Marte’s late homer capped another volatile game that saw Max Scherzer deliver six scoreless innings despite a split callus on his pitching thumb, Brandon Nimmo hit a key solo homer in the seventh and Adam Ottavino and David Robertson combine to allow four runs in the eighth. It was hardly an efficient formula for victory. But the Mets feel that they now have a deep enough lineup to combat any sort of adversity, as evidenced by walk-off hits from Pete Alonso on Wednesday and Francisco Lindor on Friday.
“That’s the stuff that gets you going,” Scherzer said.
For the better part of a week, the popular narrative at Citi Field has revolved around the “Baby Mets” -- a group of rookies that have clearly sparked a struggling roster. Over the last few days, the veterans have reminded everyone that they’re a crucial part of this, too.

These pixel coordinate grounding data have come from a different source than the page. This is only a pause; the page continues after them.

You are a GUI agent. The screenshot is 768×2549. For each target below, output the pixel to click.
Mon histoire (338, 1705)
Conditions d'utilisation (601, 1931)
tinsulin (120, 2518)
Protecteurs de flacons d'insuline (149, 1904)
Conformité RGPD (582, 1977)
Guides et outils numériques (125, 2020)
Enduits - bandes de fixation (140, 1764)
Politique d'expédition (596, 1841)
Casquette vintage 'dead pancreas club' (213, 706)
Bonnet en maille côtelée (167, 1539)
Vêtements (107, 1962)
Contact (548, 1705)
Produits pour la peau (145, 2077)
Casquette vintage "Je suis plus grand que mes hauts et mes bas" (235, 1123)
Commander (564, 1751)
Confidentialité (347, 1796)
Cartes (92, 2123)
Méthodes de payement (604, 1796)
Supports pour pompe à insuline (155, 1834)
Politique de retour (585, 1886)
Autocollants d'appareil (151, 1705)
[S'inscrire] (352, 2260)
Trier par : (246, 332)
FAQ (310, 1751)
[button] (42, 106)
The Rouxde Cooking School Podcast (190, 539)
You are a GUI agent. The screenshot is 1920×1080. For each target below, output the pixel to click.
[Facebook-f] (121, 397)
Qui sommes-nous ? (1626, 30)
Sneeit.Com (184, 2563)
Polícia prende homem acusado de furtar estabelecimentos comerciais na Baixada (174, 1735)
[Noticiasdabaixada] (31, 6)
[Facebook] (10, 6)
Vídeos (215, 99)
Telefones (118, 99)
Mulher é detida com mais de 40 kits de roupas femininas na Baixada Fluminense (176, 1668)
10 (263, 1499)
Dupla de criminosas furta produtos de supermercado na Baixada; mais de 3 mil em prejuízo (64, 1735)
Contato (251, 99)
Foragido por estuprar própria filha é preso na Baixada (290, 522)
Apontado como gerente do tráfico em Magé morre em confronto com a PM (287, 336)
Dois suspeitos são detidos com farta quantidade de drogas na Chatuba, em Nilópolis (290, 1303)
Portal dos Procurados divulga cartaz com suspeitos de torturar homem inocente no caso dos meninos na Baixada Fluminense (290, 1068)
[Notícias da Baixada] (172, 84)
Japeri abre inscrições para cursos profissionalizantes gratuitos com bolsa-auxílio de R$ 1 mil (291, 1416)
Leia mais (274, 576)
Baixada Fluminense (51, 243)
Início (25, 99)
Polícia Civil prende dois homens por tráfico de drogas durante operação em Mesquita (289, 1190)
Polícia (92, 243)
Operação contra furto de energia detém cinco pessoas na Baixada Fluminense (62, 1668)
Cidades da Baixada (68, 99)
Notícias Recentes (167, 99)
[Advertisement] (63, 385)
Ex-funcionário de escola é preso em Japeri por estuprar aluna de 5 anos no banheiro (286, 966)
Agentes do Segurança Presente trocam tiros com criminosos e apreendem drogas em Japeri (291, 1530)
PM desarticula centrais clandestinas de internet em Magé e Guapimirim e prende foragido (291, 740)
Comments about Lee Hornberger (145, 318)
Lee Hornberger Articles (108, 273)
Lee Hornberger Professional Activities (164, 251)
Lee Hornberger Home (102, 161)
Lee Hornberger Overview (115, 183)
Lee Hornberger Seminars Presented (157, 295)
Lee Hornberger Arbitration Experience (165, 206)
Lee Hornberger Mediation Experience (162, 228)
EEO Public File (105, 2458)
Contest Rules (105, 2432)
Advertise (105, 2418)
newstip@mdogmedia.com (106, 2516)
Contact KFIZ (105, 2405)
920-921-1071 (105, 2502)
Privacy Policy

It’s a group that includes Alonso, Lindor, Jeff McNeil, and especially Marte, who is in the second season of a four-year, $78 million contract that will take him through his age-36 season. At his best, Marte possesses one of the most dynamic skill sets in baseball, as evidenced by his 16-homer, 18-steal campaign last season. But Marte has not been the same since undergoing surgery on both sides of his groin on Nov. 1. Although that operation typically requires a six- to eight-month recovery period, Marte had returned to full participation by mid-March. On the morning of May 9, less than two weeks ago, he was slashing .213/.292/.278.
“He’s a very proud man,” manager Buck Showalter said. “Can you imagine having that type of [skill] at your disposal and you can’t get to it for whatever reason? … With Starling, sometimes we’ve got to keep in mind what he did this offseason. It’s not going to just happen overnight.”
Asked how close he is to 100 percent physically, Marte demurred, saying only that he feels “good” and is “not going to stop playing hard.” Showalter likewise declined to give an estimate, despite bringing up Marte’s injury history unprompted. In addition to his recovery from groin surgery, Marte spent much of the early season battling a stiff neck that caused him discomfort when he turned to face the pitcher.
The truth is, at 34 years old, with those and other injuries in his recent past, Marte may rarely approach 100 percent again. Yet, he’s as good a bet as anyone to produce in spite of any aches and pains. In addition to his go-ahead homer on Sunday, Marte collected two singles, stole a base and threw out a runner attempting to stretch a single into a double.
“He’s been scuffling at the plate -- everybody knows it,” Scherzer said. “But at one point in time, he’s going to break out of it. He’s too good of a player not to.”